The opposition press has taken an active role in attempts to discredit Correa since he first ran for president. He has elaborated on his views of the press and they are certainly not very congenial. In 2012, during a public TV interview in Spain, Correa said, “one of the main problems around the world is that there are private networks in the communication business, for-profit businesses providing public information, which is very important for society. It is a fundamental contradiction.”

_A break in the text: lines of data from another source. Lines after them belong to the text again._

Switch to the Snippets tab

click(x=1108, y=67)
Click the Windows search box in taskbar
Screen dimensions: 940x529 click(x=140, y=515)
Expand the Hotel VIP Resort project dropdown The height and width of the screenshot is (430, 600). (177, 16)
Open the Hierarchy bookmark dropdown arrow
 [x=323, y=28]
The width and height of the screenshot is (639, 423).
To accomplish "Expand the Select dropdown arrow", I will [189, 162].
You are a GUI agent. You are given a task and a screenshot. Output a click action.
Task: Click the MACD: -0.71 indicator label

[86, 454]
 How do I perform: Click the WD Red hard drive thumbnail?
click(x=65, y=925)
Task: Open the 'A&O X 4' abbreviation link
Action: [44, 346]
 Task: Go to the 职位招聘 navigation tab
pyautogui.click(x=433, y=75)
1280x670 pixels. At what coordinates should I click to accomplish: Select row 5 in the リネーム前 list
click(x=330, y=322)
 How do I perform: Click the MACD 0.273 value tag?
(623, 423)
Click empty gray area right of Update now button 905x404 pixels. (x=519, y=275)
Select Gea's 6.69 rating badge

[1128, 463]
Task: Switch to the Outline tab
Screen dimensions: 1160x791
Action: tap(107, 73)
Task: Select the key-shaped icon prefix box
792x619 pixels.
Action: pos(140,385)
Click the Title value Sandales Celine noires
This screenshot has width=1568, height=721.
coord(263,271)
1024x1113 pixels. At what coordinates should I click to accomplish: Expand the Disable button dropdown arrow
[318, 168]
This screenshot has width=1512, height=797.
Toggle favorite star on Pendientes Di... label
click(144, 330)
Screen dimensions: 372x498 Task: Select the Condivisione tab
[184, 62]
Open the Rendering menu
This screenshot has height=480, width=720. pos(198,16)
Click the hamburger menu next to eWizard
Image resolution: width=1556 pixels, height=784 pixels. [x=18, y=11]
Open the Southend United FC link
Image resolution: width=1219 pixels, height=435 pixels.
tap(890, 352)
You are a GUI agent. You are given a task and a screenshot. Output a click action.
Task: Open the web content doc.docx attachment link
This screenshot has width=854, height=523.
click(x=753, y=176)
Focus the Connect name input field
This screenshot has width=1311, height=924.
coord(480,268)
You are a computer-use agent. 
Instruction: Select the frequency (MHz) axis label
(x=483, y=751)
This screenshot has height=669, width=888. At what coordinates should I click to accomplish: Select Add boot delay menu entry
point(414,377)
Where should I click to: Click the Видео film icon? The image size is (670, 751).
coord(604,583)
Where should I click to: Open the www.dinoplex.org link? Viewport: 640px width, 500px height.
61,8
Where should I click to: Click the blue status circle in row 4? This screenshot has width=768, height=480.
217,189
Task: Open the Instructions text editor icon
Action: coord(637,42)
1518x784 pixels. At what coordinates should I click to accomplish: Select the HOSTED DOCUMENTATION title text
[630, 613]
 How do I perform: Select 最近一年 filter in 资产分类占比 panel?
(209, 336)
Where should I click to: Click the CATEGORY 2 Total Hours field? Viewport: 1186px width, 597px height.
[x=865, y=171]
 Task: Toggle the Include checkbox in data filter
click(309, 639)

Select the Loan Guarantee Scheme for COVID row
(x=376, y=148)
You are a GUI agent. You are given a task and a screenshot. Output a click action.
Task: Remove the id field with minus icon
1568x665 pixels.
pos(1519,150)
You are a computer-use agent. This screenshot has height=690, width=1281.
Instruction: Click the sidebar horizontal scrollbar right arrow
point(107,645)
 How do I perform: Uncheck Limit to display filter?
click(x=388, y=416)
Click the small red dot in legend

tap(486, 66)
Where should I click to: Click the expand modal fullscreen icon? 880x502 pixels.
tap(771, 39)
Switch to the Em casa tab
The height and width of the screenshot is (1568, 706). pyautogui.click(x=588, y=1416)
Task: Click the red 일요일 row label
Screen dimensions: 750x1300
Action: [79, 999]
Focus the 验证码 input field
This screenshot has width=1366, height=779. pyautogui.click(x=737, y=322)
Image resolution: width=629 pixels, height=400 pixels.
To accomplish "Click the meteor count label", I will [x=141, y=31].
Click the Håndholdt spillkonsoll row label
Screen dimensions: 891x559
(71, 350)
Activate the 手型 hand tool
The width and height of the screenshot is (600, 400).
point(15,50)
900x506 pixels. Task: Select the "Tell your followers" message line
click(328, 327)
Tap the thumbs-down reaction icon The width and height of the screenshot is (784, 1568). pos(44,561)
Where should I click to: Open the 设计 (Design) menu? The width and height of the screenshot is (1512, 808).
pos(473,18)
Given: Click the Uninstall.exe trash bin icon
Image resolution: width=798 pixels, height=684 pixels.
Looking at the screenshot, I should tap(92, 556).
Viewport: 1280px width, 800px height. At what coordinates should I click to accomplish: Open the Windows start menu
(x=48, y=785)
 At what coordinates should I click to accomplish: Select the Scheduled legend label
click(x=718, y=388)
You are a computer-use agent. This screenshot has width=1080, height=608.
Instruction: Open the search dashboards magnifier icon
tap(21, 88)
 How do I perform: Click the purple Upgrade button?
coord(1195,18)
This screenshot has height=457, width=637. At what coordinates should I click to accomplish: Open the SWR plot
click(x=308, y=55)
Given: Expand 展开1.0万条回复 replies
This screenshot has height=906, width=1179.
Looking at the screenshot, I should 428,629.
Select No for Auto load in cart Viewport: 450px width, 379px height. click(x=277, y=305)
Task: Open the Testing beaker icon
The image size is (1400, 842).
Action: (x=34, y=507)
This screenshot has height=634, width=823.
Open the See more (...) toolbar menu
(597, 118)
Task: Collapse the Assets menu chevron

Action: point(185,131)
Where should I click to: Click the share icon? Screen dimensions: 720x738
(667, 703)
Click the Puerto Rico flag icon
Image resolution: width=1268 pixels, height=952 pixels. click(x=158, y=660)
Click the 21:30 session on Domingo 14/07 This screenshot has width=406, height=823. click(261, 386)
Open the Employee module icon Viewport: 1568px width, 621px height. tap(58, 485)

One of the issues that NGOs and journalists have cited in their litany of complaints about Ecuador’s endangered freedom of the press actually stems from the 2010 police and military uprising. During the chaos that ensued during the alleged coup attempt, one reporter from the paper of record in Guayaquil took the opportunity to claim that Correa had ordered police to fire on a crowd of innocent onlookers caught up in the melee, presumably aiming to provoke anti-government sentiments. The claim turned out to be completely unsubstantiated. The government fined the journalist and his paper El Universo some $40 million for defamation but later withdrew the charges. Consider what might have happened in the US if the Los Angeles Times or Washington Post would have falsely claimed that Barack Obama had personally ordered military or police forces to fire on a crowd of protesters and innocent people were injured as a result somewhere in Washington, D.C It would be difficult to imagine a reporter and his editors ever committing such a stupid move, but if they had, there would have been some serious consequences. Alas, this is not really too shocking in the context of a sensationalist Latin American press.

Televised and Untelevised Revolutions

That dramatic Ecuadorian affair is reminiscent of the 2003 documentary film The Revolution Will Not Be Televised,directed by the Irish filmmakers Kim Bartley and Donnacha Ó Briai. The pair happened to be in Caracas, Venezuela during one of several 21st century Latin American coup attempts thus far. The film provided a key glimpse into the nature of media in the region, so often dominated by pro-US elites. It showed the efforts expended by private media outlets to incite anger and get people out in the streets in order to challenge the power of anti-Washington governments.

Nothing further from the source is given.